**What you are asked to do**
Line by line, retype the material below exactly, from its first line up to and including the one holding "Given: Select the 6 months range".
■ ■ ■ ■ ■
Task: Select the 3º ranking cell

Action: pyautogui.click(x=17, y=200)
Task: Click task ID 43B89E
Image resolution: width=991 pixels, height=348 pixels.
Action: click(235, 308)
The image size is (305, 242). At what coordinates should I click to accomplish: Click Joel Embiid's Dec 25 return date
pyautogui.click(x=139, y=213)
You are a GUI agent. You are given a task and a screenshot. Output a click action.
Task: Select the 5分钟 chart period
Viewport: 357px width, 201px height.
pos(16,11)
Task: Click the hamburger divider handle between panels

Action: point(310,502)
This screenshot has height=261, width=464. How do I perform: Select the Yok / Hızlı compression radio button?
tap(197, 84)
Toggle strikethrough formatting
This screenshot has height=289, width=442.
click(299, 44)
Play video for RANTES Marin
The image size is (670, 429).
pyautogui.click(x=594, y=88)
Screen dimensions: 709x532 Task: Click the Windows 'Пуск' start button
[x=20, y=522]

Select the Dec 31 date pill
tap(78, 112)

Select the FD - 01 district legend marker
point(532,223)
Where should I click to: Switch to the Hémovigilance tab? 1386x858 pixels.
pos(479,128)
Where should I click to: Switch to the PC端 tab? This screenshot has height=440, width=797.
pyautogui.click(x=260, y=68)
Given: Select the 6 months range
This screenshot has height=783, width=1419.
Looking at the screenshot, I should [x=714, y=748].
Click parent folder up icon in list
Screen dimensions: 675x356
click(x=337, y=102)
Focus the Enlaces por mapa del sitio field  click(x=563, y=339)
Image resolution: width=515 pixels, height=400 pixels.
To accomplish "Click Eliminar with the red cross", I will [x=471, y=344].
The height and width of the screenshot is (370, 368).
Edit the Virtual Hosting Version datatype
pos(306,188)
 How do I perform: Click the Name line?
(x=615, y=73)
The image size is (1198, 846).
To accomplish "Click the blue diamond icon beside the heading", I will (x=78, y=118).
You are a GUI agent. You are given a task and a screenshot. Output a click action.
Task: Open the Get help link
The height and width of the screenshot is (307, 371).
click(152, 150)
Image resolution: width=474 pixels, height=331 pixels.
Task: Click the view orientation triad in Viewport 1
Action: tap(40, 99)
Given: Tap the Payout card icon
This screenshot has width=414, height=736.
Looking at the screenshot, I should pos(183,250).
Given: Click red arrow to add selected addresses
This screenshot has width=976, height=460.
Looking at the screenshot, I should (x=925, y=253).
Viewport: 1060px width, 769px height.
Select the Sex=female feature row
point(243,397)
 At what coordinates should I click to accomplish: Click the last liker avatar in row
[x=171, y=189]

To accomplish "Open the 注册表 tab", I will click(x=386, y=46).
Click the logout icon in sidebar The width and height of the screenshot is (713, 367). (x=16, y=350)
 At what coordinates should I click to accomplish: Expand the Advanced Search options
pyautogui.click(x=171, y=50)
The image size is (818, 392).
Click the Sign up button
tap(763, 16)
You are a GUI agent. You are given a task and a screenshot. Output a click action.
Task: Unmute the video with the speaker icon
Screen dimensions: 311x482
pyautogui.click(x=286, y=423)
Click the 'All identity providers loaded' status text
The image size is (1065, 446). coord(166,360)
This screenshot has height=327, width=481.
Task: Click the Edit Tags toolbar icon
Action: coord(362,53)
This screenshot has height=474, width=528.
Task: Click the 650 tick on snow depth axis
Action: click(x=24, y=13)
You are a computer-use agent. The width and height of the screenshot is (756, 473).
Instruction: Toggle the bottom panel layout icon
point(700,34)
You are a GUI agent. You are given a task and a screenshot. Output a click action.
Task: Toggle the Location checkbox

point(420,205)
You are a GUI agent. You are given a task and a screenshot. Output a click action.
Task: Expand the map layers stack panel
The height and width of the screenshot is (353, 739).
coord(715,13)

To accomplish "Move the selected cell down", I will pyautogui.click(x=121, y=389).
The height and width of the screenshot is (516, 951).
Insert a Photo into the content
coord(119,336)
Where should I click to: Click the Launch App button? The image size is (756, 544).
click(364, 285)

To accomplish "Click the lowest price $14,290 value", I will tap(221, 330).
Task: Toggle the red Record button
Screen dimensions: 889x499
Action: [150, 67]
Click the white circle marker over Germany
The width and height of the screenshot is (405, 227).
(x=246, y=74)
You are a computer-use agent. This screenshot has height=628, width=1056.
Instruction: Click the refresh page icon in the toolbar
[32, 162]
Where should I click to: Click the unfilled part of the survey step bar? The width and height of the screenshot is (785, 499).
■ ■ ■ ■ ■
**The answer**
Task: Select the 3º ranking cell

Action: pyautogui.click(x=17, y=200)
Task: Click task ID 43B89E
Image resolution: width=991 pixels, height=348 pixels.
Action: click(235, 308)
The image size is (305, 242). At what coordinates should I click to accomplish: Click Joel Embiid's Dec 25 return date
pyautogui.click(x=139, y=213)
You are a GUI agent. You are given a task and a screenshot. Output a click action.
Task: Select the 5分钟 chart period
Viewport: 357px width, 201px height.
pos(16,11)
Task: Click the hamburger divider handle between panels

Action: point(310,502)
This screenshot has height=261, width=464. How do I perform: Select the Yok / Hızlı compression radio button?
tap(197, 84)
Toggle strikethrough formatting
This screenshot has height=289, width=442.
click(299, 44)
Play video for RANTES Marin
The image size is (670, 429).
pyautogui.click(x=594, y=88)
Screen dimensions: 709x532 Task: Click the Windows 'Пуск' start button
[x=20, y=522]

Select the Dec 31 date pill
tap(78, 112)

Select the FD - 01 district legend marker
point(532,223)
Where should I click to: Switch to the Hémovigilance tab? 1386x858 pixels.
pos(479,128)
Where should I click to: Switch to the PC端 tab? This screenshot has height=440, width=797.
pyautogui.click(x=260, y=68)
Given: Select the 6 months range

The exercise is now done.